OB can also be detected by immunochemical methods that detect the human globin portion of hemoglobin using monoclonal antibodies. These tests are called fecal immunochemical test (FIT) or immunochemical fecal occult blood test (iFOBT). These methods are as sensitive as guaiac testing but are not affected by red meats or plant oxidizers as described below (see Interfering Factors). Immunochemical methods may fail to recognize occult blood from the upper GI tract because the globin is digested by the time it gets in the stool.

The DNA stool sample test is more sensitive than guaiac testing in the detection of significant colorectal precancerous, benign, and malignant tumors. Because most precancerous polyps do not bleed, they can be missed by FOBT. In contrast, all precancerous polyps shed cells that contain abnormal DNA. So, a stool-based DNA test designed to detect this DNA promises to be more accurate in the detection of precancerous polyps—which, when detected, can be removed before they turn into cancer.

Benign and malignant GI tumors, ulcers, inflammatory bowel disease, arteriovenous malformations, diverticulosis, and hematobilia (hemobilia) can all cause OB within the stool. Other more common abnormalities (e.g., hemorrhoids, swallowed blood from oral or nasopharyngeal bleeding) may also cause OB within the stool.
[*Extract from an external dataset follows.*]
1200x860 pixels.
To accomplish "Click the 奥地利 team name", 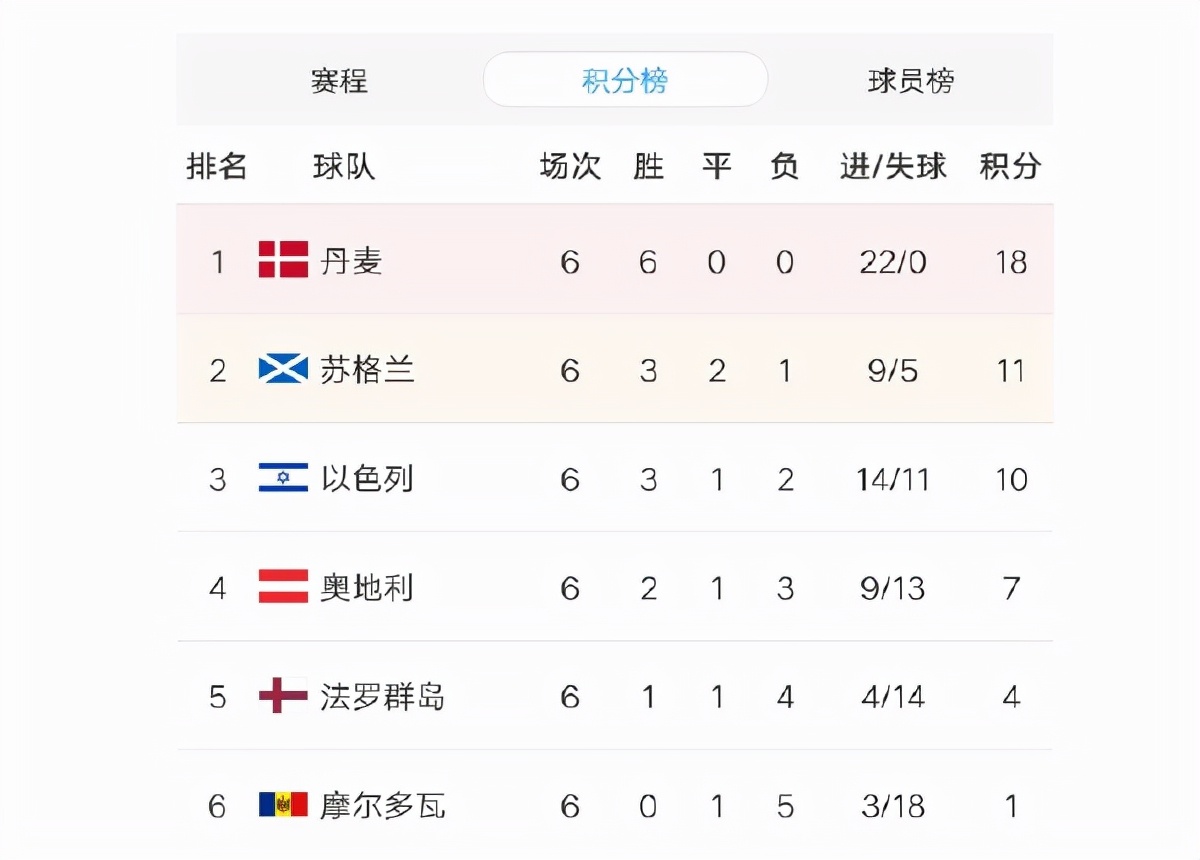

When OB testing is properly performed, a positive result obtained on multiple specimens collected on successive days warrants a thorough GI evaluation—usually EGD (see p. 608) and colonoscopy (see p. 591). Regular screening, beginning at age 50, can reduce the number of people who die from colorectal cancer by as much as 60%. There are several tests used for colorectal cancer screening (Table 9-1). Yet despite the availability of such screening tools, more than half of American adults have never undergone colorectal cancer screening. This fact highlights the need for more user friendly testing methods such as stool DNA testing. Several scientific organizations, including the U.S. Preventive Services Task Force (USPSTF) and other federal agencies, recommend regular screening for all adults aged 50 or older.

TABLE 9-1

Testing Options for Colorectal Cancer ^∗

Test	Frequency
Fecal occult blood test (FOBT, or FIT)	Every year
Flexible sigmoidoscopy	Every 5 years
Double-contrast barium enema	Every 5 years
Colonoscopy^†	Every 10 years
Virtual colonoscopy	Every 10 years

^∗(See Table 4-3, p. 593, colonoscopy, p. 591). People at higher risk of developing colorectal cancer should begin screening at a younger age, and may need to be tested more frequently.